The photons detected under the ice here are made by a special process called Cherenkov Radiation. Cherenkov Radiation comes from anything moving through a substance faster than photons can move through it. Now, you know that nothing moves faster than photons in a vacuum, but in anything else photons slow down. They slow down in air, slow down more in water, and slow down even more in solids like ice. But there are other things that can go faster than photons through liquids and solids, things like neutrons or other elementary particles. In the case of IceCube it's muons that travel faster than photons. When something like a muon goes faster than light can move there's a shock wave of light produce and that's the blue glow we call Cherenkov radiation.

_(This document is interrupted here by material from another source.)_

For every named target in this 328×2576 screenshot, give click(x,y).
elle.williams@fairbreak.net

These muons come from a neutrino hitting a quark in a proton in the nucleus of an atom. When the neutrino hits the muon comes out in the same direction that the neutrino was headed and with a speed that can be related to the kinetic energy of the neutrino.
So we're looking for the photons under the ice because from them we can learn about the energy and direction of the neutrino that caused the collision that made the muon to make the light. Follow? Light from muon from neutrino. Simple as particle Physics.